▸ TEXT:

+--

I had two more things that I really liked. I loved Ask Metafilter this month. Josh, did you have any, since we've just been talking about [??]?

cortex: No, no, I, as often is the case, I mostly only see Ask Metafilter through the stuff I have to moderate there--

jessamyn: Alright. Alright!

cortex: Which rarely makes for a good con--it's like, 'Hey, I remember this thread, where people were really unhappy about this uncomfortable situation.'

mathowie and jessamyn: (laugh)

cortex: 'Let's talk about that! That was great!' Yeah.

jessamyn: (laughs)

mathowie: What!

cortex: So no, please proceed.

jessamyn: Well, this is a thread by R.F.Simpson, who's a newish user, and it's basically, 'I've got a friend, they want to read something, he's a 40-year-old black man who grew up in the streets of South Central and has never read a book in his life.'

mathowie: Wow.

jessamyn: 'What do you recommend?'

mathowie: Wow, what do you start with?

jessamyn: And, you know, people go a lot of different directions with it. But it was just interesting for me to see what people suggested, what people thought people would like,

et cetera et cetera et cetera. It turns into a really interesting thread, I thought.

mathowie: I guess I would think back to the first time I ever read a book for pleasure, but not really, or any book I'd liked, but that'd be like maybe high school, ninth grade, or eighth grade, like when I sort of was given a full adult book, you know, to read.

jessamyn: And you could choose, yeah.

mathowie: Or I actually liked it and it didn't feel forced on me, which all of Shakespeare and most classics felt like.

jessamyn: Right, right, right.

mathowie: Like, I don't know, maybe Grapes of Wrath might have been the first thing I might have enjoyed slightly? Huh. I don't even know what you tell a 40-year-old to start with books. (chuckles)

jessamyn: Well, you send them to the library, is what you tell them, most of the time.

mathowie: That's like a 65-year-old person going, 'You know, I've never heard this rock-and-roll the kids are talking about. Give me one album.' And that'd be pretty difficult.

cortex: (chuckles) 'I hear a lot of people are enjoying this Fifty Shades of Gray, I mean, you know, it's...'

jessamyn: (laughs)

cortex: 'It's a real page-turner!' (chuckles)

mathowie: 'Listen, I've heard a lot about talkies. Can you suggest one movie about comedy that I might enjoy?' This is hard! It's all over the map.

jessamyn: Yeah! Well, it was interesting. It was interesting.

mathowie: I think you want to have that Princess Bride moment, right, where in the movie the kid doesn't want to hear a stupid book about a bunch of stupid things, and the grandpa says, 'Well, there's going to be adventure!'

jessamyn: Right. 'Maybe you can read a little bit more...'

mathowie: (laughs)

jessamyn: Yeah.

mathowie: That's what you want, the thing that sparks the, ohhh! Because I liked the Into Thin Air by Krakauer, which is totally out of left field, but is also

like, I couldn't put that down, you know, because--

jessamyn: Right, right!

mathowie: Every page you think you're going to die, so.

+--

▸ GIVEN RECORDS:
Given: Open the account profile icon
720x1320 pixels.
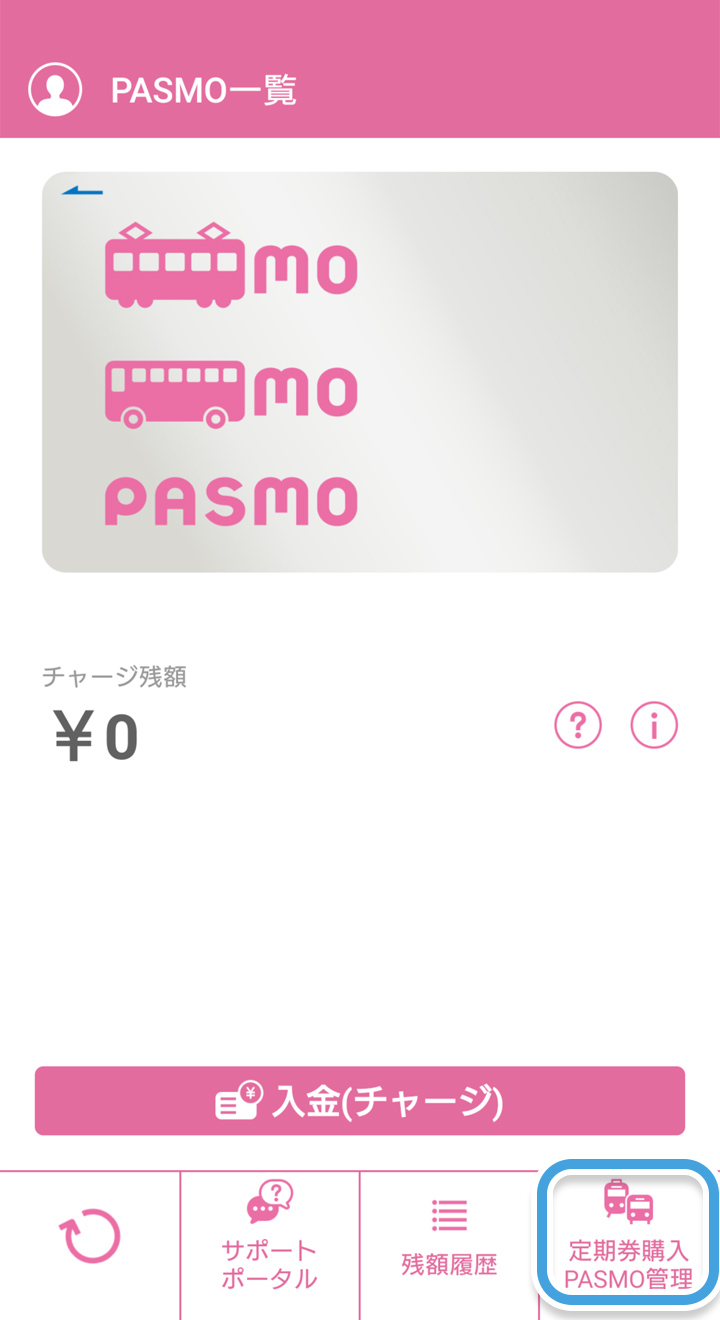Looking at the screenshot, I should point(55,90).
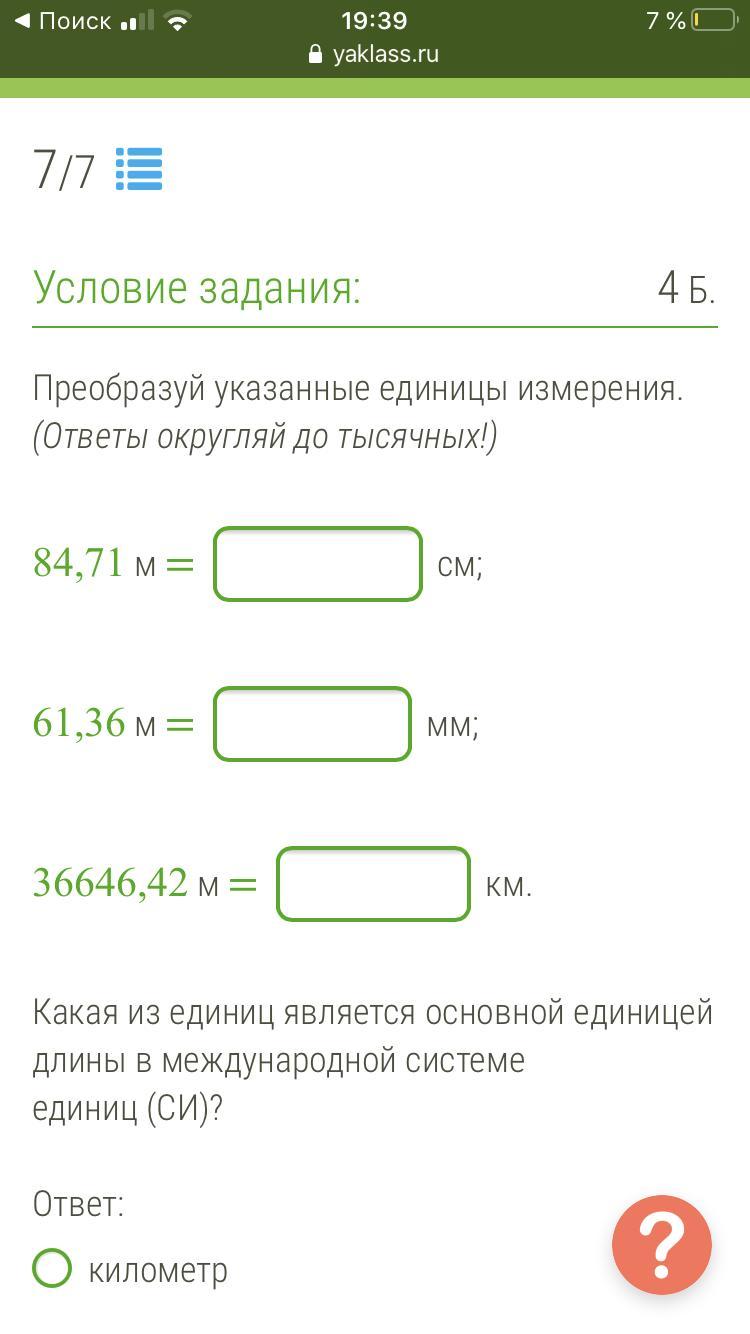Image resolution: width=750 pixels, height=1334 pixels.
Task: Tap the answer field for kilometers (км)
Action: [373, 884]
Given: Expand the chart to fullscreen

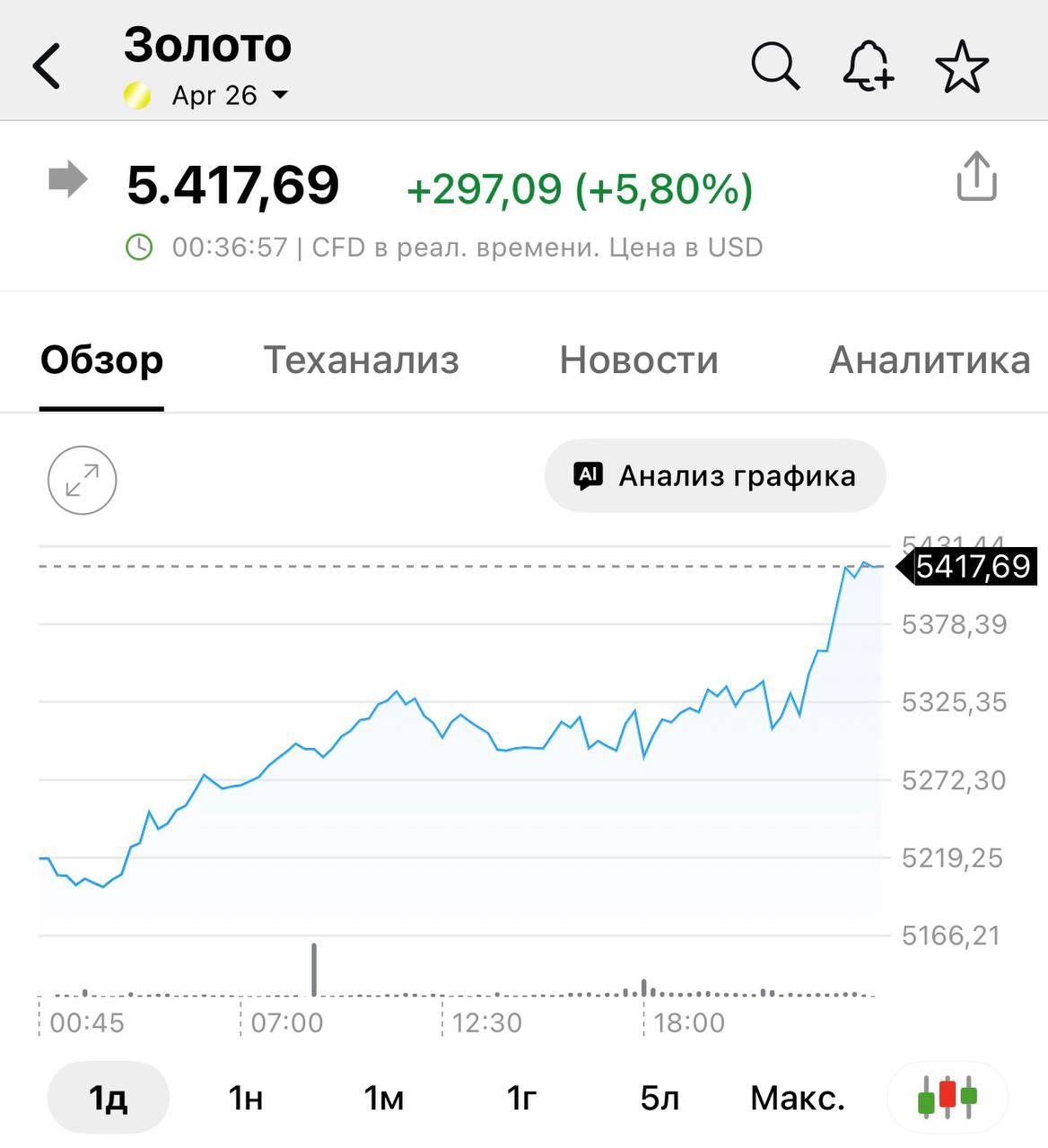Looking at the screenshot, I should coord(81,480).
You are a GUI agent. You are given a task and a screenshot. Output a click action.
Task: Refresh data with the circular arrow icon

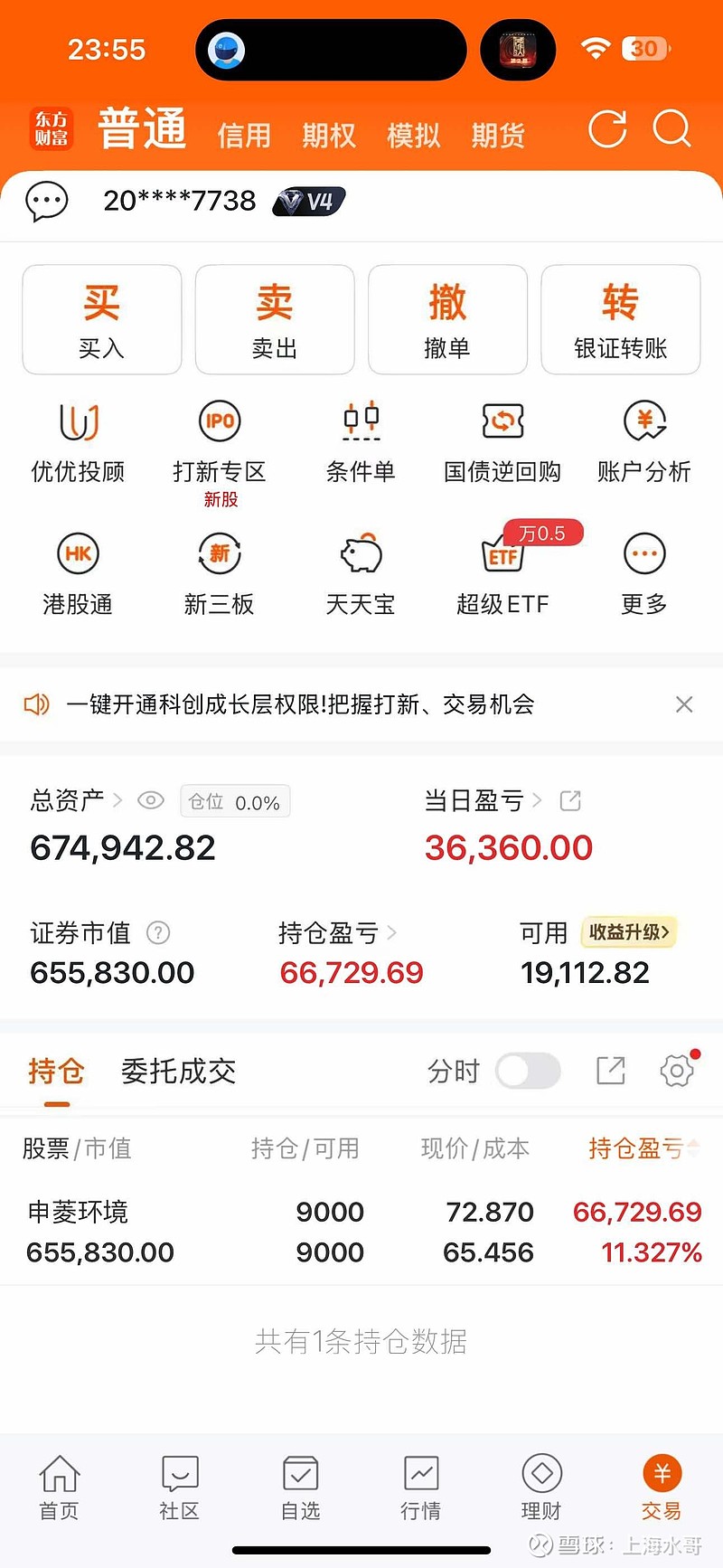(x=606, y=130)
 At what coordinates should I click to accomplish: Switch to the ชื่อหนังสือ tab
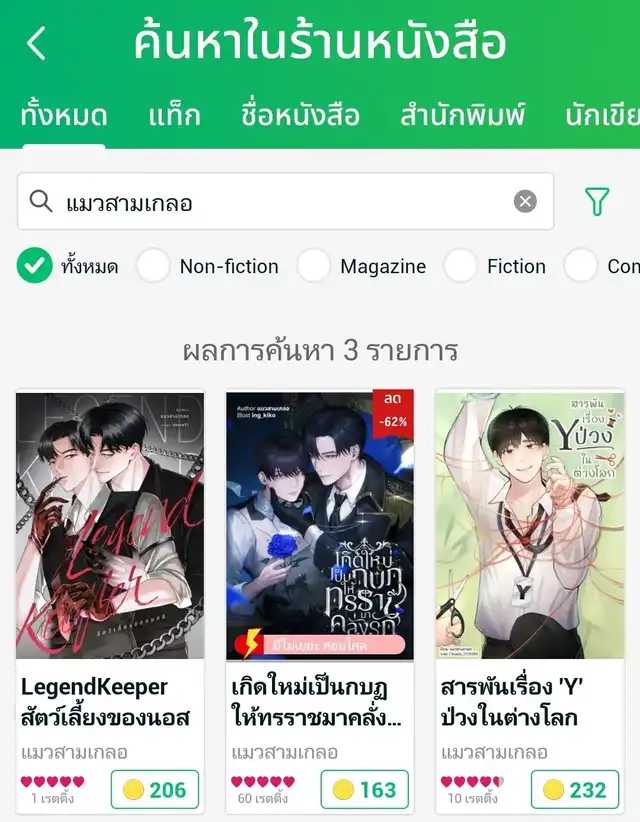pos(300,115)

+--

▸ TASKS TO PERFORM:
[A] Retype the part of the podcast transcript starting at "mathowie: 'Listen, I've" and ending at "mathowie: (laughs)".
[B] Say whether each statement agrees with the podcast transcript, answering yes or no and quoting the words that decide it. (i) The thread was posted by R.F.Simpson, a newish user. (ii) mathowie names The Princess Bride as the first book he might have enjoyed slightly. (iii) cortex mostly sees Ask Metafilter through the material he has to moderate.
[C] Carry on the podcast transcript from its last line.

▸ SOLVED TASKS:
[A]
mathowie: 'Listen, I've heard a lot about talkies. Can you suggest one movie about comedy that I might enjoy?' This is hard! It's all over the map.

jessamyn: Yeah! Well, it was interesting. It was interesting.

mathowie: I think you want to have that Princess Bride moment, right, where in the movie the kid doesn't want to hear a stupid book about a bunch of stupid things, and the grandpa says, 'Well, there's going to be adventure!'

jessamyn: Right. 'Maybe you can read a little bit more...'

mathowie: (laughs)

[B]
(i) Yes: "this is a thread by R.F.Simpson, who's a newish user"
(ii) No: "maybe Grapes of Wrath might have been the first thing I might have enjoyed slightly"
(iii) Yes: "I mostly only see Ask Metafilter through the stuff I have to moderate there"

[C]
jessamyn: Right, because, well, you know how the book winds up. (chuckles)

mathowie: Yeah. (chuckles) There will be death.

jessamyn: For the most part. Very few people pick that book up not knowing that McCandless dies, so it's just figuring out how to get to it that...

mathowie: Yeah. Wow. I never heard of...

jessamyn: Oh, which reminds me! Well, wait a sec. The one other... did you have more, Matt? I had two more, I think.

mathowie: I only have one more, and it was pretty flaky. (chuckles)

cortex: (chuckles)

jessamyn: Because I enjoyed d. z. wang's "Make my home a factory for living", classic nerd, you know... "Assuming I don't care about hominess or aesthetics, what does industry have to teach me about--"

mathowie: (chuckles)

jessamyn: "--getting through all the little maintenance work of life with less time, effort, and attention?"

mathowie: Huh. And this is all focused on food and hygiene, but I'm thinking like vinyl and tile...

jessamyn: Right, right, right.

mathowie: Like changing your surfaces so you don't have to vacuum all the time, or...?

jessamyn: Yeah! But people talk about, like, you know, you set up, you pre-order stuff on Amazon and you subscribe to get toilet paper delivered, there's scientific management, you la-la-la-la-la-la-la!

mathowie: Huh.

jessamyn: So it's not just kind of like domestic hacks, it's more lessons from business that you can apply to your...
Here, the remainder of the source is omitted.